4. En deuxième lieu, et s'agissant des moyens relatifs à l'article 8 de la convention européenne et de l'article L.423-23 du code précité, il y a lieu de les écarter par adoption des motifs appropriés du tribunal, le requérant n'apportant pas d'élément susceptible de remettre en cause leur bien-fondé. Il convient d'ajouter que dès lors qu'un étranger ne détient aucun droit à l'exercice par le préfet de son pouvoir de régularisation, il ne peut utilement se prévaloir, sur le fondement de ces dispositions, des orientations générales contenues dans la circulaire du ministre de l'intérieur du 28 novembre 2012 pour l'exercice de ce pouvoir.

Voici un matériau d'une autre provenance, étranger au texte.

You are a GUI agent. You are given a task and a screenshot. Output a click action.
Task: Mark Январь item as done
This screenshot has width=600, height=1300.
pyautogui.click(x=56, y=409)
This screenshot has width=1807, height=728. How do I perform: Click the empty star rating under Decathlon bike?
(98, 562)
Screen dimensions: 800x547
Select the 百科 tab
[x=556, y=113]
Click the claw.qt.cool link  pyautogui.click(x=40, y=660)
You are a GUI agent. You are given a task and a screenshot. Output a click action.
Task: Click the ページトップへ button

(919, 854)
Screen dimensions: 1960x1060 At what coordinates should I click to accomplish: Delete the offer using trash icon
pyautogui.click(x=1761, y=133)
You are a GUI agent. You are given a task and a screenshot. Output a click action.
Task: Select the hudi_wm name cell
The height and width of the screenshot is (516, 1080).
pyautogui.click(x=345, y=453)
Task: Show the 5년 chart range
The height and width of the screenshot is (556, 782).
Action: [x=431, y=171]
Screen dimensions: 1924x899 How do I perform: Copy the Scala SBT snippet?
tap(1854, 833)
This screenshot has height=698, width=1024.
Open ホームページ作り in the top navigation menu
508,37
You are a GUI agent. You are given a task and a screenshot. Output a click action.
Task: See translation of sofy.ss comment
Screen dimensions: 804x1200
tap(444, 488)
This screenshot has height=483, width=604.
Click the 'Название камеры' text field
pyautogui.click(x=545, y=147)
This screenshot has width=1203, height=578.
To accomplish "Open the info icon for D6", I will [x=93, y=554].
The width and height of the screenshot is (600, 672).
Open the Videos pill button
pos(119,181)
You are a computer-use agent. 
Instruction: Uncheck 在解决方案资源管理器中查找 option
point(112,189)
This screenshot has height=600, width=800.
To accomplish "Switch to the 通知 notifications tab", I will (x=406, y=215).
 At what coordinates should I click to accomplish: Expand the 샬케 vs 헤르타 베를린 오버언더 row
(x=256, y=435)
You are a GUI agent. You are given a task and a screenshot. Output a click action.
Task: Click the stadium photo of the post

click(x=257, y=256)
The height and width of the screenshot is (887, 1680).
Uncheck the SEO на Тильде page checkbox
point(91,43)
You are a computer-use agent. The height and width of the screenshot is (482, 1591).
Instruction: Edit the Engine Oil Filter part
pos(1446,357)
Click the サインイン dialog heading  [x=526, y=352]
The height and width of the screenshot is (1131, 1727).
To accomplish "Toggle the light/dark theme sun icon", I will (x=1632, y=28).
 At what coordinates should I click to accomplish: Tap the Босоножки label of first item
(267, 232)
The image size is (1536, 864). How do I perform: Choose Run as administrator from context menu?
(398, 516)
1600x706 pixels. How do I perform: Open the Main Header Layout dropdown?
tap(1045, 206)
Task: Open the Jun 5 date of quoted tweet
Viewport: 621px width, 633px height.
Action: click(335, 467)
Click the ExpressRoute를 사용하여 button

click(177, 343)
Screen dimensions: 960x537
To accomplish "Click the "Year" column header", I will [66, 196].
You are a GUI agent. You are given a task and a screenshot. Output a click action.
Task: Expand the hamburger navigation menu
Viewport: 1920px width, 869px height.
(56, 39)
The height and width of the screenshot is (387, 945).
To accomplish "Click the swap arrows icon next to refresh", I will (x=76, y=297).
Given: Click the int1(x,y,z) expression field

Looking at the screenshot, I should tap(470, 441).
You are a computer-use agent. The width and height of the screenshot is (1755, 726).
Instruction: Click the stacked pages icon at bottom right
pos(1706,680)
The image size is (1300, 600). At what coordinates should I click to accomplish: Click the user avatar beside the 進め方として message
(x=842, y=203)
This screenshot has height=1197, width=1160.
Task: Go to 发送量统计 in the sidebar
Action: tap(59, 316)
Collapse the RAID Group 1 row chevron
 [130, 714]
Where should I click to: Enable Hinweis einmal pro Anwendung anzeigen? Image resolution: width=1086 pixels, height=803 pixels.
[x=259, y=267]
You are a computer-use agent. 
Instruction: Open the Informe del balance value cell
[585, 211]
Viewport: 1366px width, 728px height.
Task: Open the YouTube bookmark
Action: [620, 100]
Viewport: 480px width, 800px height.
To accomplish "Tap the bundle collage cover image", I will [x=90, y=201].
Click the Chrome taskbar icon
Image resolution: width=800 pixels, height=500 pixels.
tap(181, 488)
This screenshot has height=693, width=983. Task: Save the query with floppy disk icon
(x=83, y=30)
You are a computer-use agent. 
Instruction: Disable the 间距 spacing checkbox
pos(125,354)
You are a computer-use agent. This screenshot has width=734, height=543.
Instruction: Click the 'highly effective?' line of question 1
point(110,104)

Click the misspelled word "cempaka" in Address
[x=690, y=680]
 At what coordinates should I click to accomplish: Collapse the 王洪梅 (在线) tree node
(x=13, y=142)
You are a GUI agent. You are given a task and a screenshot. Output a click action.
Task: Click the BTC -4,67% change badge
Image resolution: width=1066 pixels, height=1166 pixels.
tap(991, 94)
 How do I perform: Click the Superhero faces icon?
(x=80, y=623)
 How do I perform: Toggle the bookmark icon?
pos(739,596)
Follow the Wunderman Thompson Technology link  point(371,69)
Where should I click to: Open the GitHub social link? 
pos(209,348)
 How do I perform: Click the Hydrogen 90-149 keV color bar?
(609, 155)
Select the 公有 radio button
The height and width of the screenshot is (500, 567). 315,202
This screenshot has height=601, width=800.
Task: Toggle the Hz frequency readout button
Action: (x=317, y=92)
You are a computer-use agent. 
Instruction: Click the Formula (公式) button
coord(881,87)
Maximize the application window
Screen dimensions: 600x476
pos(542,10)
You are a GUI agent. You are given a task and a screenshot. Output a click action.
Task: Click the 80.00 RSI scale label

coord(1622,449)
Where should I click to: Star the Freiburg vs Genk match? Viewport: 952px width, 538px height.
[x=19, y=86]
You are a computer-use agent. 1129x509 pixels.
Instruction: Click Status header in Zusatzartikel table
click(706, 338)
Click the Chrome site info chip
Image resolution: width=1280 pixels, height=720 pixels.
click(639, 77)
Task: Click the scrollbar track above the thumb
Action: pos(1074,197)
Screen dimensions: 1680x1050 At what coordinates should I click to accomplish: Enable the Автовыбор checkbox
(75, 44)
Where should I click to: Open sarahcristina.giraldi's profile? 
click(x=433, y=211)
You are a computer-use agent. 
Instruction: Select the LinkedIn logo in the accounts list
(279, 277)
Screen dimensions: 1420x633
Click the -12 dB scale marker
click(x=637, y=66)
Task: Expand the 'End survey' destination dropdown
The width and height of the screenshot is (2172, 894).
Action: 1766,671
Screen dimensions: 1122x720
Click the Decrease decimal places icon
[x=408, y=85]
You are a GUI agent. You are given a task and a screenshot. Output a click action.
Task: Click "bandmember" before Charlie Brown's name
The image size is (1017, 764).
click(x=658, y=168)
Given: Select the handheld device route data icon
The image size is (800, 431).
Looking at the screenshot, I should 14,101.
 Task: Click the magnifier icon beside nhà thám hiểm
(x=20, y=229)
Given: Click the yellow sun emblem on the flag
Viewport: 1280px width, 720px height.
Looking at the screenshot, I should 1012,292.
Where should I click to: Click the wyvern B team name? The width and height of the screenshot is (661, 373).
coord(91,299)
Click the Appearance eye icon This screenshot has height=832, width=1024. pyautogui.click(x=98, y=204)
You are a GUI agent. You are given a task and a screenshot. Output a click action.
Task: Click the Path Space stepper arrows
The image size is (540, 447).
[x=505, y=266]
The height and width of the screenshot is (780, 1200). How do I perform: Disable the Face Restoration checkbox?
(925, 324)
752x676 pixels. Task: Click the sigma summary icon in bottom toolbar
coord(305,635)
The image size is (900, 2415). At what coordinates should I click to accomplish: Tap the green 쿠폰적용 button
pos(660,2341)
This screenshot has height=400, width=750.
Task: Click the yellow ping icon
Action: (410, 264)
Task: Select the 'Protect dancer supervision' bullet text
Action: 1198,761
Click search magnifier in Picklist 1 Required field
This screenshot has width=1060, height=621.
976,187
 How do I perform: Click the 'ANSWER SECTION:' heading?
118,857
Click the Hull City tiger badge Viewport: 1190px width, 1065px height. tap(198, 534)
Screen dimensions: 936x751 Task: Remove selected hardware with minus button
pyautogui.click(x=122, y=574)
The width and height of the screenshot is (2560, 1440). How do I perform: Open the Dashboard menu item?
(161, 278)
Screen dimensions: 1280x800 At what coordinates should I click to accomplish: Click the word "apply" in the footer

5. Il résulte de ce qui précède que la requête d'appel de M. B, qui est manifestement dépourvue de fondement, au sens des dispositions du dernier alinéa de l'article R. 222-1 du code de justice administrative, doit être rejetée, en application de ces dispositions, y compris les conclusions aux fins d'injonction et celles présentées au titre de l'article L. 761-1 du code de justice administrative et de l'article 37 de la loi du 10 juillet 1991.

O R D O N N E :

Article 1er : La requête de M. B est rejetée.

Article 2 : La présente ordonnance sera notifiée à M. A B, à Me Rossler et au ministre de l'intérieur et des outre-mer.

Copie en sera adressée au préfet des Alpes-Maritimes.

Fait à Marseille, le 23 janvier 2023.